"Si" o "sì"? L'accento è necessario o può anche essere omesso? Ecco una semplice guida
Il primo, infatti, è una particella pronominale con valore riflessivo e va scritto rigorosamente senza accento; il secondo, invece, può assumere diverse funzioni a seconda del contesto, anche se ha generalmente valore di avverbio affermativo e va scritto con l'accento in tutti i casi.
L'uso dell'accento, insomma, non è arbitrario: come indicato nel nostro approfondimento, esso viene utilizzato non soltanto per indicare che una parola è tronca (cioè accentata sull'ultima sillaba), ma anche per distinguere gli omografi.

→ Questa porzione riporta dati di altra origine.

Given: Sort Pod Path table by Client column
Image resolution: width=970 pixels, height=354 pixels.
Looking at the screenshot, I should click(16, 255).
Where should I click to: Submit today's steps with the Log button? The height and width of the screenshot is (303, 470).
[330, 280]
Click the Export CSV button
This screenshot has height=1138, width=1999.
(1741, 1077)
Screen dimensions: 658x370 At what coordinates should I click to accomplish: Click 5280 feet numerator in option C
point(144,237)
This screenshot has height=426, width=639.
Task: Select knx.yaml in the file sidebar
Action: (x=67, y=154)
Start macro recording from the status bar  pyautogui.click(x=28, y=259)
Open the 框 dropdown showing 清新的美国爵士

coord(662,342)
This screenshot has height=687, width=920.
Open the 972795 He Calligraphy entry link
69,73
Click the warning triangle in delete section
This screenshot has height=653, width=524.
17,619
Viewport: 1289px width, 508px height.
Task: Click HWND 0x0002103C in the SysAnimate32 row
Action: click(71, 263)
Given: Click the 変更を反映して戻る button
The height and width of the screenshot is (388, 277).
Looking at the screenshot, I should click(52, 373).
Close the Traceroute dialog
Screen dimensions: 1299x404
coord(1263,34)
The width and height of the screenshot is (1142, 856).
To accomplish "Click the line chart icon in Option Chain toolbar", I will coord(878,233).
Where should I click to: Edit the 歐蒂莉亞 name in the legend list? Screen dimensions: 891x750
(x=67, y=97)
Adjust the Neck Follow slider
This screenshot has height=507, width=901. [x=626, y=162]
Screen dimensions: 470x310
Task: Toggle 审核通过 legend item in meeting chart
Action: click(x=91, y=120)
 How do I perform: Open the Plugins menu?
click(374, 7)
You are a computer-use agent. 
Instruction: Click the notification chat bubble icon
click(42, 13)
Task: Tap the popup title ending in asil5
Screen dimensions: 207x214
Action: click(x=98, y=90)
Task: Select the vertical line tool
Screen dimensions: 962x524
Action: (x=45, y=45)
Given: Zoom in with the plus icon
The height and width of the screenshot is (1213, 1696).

Quando "si" vuole l'accento
Procediamo con degli esempi: il Sabatini-Coletti, oltre alla funzione del "sì" affermativo, indica gli altri valori dell'avverbio in questo modo:"1 Così (anche in correlazione con come): “Come le pecorelle escon del chiuso/[…] sì vid'io muovere a venir la testa/di quella mandra” (Dante). 2 Tanto, talmente (anche in correlazione con come): “Sì dolce, sì gradita/quand'è, com'or, la vita?” (Leopardi) || fare sì che, introduce una frase consecutiva-finale: la sua presenza ha fatto sì che si raggiungesse l'accordo".
La parola può assumere anche la funzione di congiunzione:
"In correlazione con un altro sì, con che o come, ha valore di “sia… sia”, “sia… che”: “grande sì per costruzione, […], sì per l'ordine del sermone, […], sì per lo numero de le sue parti” (Dante)
In questi casi, è indiscutibile che "sì" voglia l'accento; nei casi precedentemente analizzati, no: pensiamo a esempi come "si sta lavando", "non si sta facendo aiutare da nessuno", "ci si ferma col semaforo rosso, punto!" e così via.
L'Accademia della Crusca a tal proposito è chiarissima:
"Sì è l’avverbio e si il pronome e la nota musicale".